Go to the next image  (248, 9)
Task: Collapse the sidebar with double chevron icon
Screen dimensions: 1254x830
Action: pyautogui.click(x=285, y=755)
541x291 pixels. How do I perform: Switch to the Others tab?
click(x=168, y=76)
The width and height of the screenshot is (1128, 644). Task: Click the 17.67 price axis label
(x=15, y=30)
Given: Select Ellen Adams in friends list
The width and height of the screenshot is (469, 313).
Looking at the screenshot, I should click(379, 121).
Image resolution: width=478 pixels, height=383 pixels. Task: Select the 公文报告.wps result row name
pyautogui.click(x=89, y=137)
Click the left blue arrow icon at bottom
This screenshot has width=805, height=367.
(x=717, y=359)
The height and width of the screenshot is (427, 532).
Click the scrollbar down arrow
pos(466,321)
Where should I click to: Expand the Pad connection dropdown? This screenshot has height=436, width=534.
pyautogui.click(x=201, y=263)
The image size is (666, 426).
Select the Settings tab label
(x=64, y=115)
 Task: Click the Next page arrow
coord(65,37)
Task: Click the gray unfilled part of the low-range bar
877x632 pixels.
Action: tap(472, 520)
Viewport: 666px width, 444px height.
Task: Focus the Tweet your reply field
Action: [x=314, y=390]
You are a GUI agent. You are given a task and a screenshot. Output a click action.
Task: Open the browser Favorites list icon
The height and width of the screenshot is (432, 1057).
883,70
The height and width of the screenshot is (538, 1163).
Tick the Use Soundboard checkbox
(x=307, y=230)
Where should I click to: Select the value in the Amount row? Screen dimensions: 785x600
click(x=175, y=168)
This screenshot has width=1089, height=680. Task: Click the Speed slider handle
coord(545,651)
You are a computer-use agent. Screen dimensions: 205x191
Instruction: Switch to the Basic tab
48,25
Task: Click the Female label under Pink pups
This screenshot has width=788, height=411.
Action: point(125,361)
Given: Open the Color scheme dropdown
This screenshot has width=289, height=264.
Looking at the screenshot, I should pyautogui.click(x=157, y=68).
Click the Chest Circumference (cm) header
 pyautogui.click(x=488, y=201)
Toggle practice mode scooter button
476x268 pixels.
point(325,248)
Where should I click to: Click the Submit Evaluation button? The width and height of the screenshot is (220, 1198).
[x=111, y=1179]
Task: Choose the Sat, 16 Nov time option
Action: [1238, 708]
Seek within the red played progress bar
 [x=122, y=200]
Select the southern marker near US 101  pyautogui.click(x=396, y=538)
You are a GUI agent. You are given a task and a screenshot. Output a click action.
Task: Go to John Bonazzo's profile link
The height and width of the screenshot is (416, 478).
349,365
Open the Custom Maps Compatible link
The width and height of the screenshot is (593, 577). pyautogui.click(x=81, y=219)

----------------

### [Work request]
Every line above carrying the word "list" needs to be shown.

### [Answer area]
Given: Select Ellen Adams in friends list
Task: Open the browser Favorites list icon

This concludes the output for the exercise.